-- START OF SOURCE PASSAGE --

Even though scientists have been aware of it for almost 80 years, promethium was the only lanthanide not characterized in the bound form, which is necessary for determining an element's electronic structure and properties. This was due to radioactive promethium's short half-life (that is, the amount of time it takes one-half of the nuclei in a given amount of a radioactive element to decay) of only 2 ½ years. This makes it particularly elusive in nature.
This is fundamental research. Since the discovery of the periodic law, we have had a good understanding of all the elements, but that doesn’t change the fact that you need to experiment to confirm that understanding. It was nice to find this final puzzle piece.
Dmytro Bykov, Theoretical Chemist and Group Leader, Advanced Computing for Chemistry and Materials, Oak Ridge National Laboratory
Bykov co-led the computational spectroscopy simulation of the promethium complex with Santanu Roy, also from ORNL.
Promethium was investigated by creating a new water-soluble complexing agent and determining its electronic structure using X-Ray absorption spectroscopy. Experimentation was combined with theoretical and computational chemistry to paint a more complete picture of promethium.
The team used the IBM AC922 supercomputer Summit at ORNL's Oak Ridge Leadership Computing Facility to model the element. They were given time on the supercomputer through the Director's Discretionary Program. The OLCF is a Department of Energy Office of Science user facility.
This is experimental science, so the most important thing is that the team purified and characterized the element in the bound form. But the cherry on top is that we were able to run these simulations for a deeper understanding of the experimental observations.

-- END OF SOURCE PASSAGE --
-- START OF SUPPLIED MATERIAL --

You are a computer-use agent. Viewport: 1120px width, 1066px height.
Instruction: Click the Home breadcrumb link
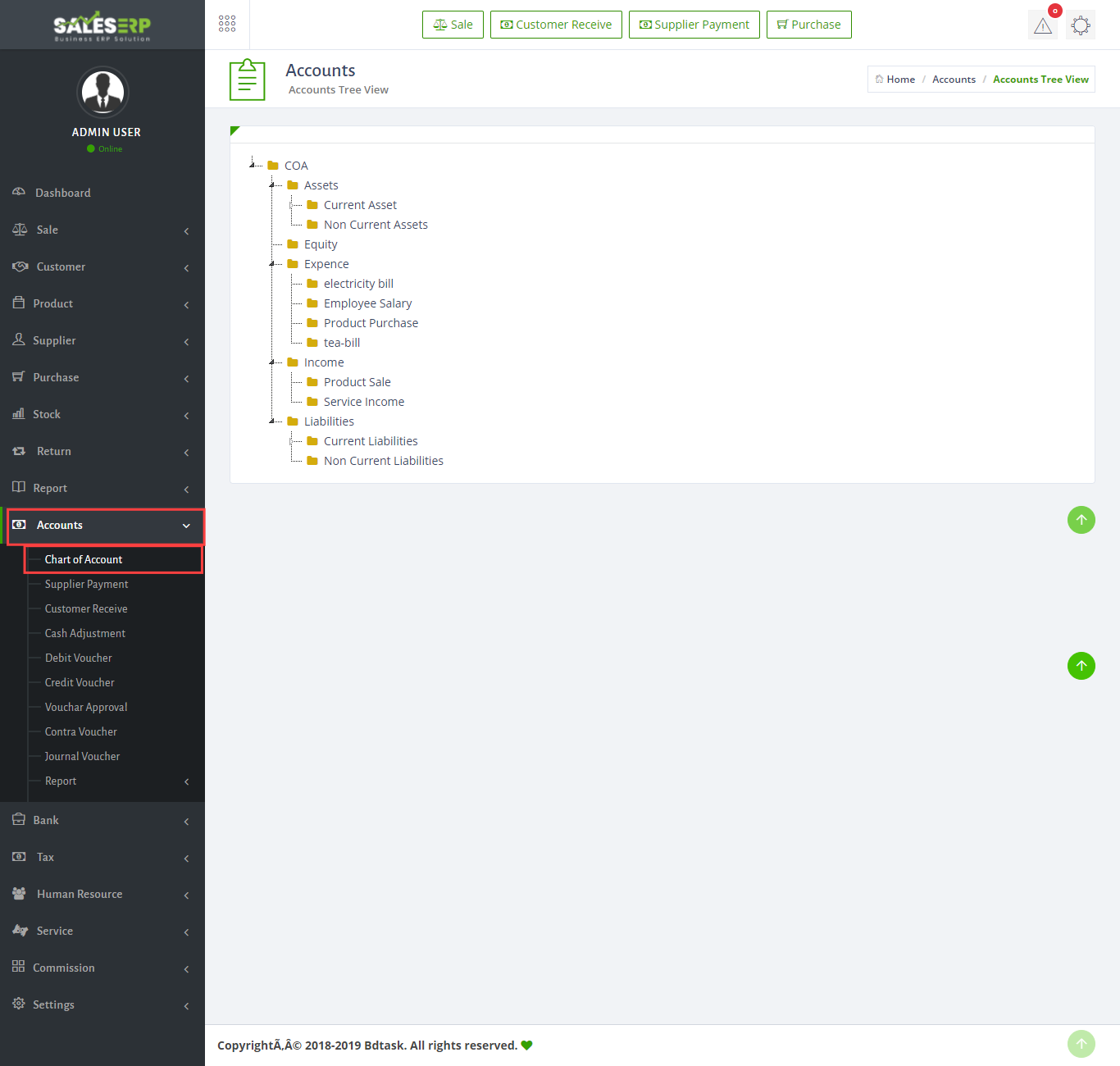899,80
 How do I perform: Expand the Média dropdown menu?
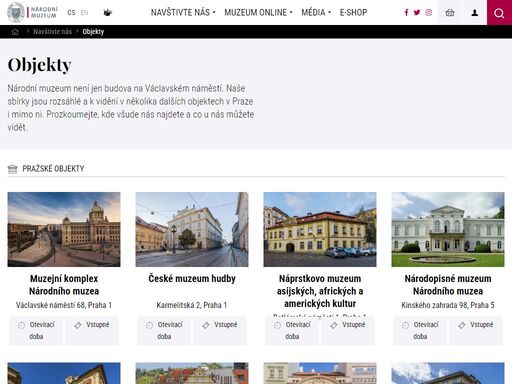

-- END OF SUPPLIED MATERIAL --

* WHAT YOU HAVE TO DO:
From the promethium passage, copy word for word the part that opens with the words containing "The team used" and closes with "the experimental observations.".

* FINISHED TASK:
The team used the IBM AC922 supercomputer Summit at ORNL's Oak Ridge Leadership Computing Facility to model the element. They were given time on the supercomputer through the Director's Discretionary Program. The OLCF is a Department of Energy Office of Science user facility.
This is experimental science, so the most important thing is that the team purified and characterized the element in the bound form. But the cherry on top is that we were able to run these simulations for a deeper understanding of the experimental observations.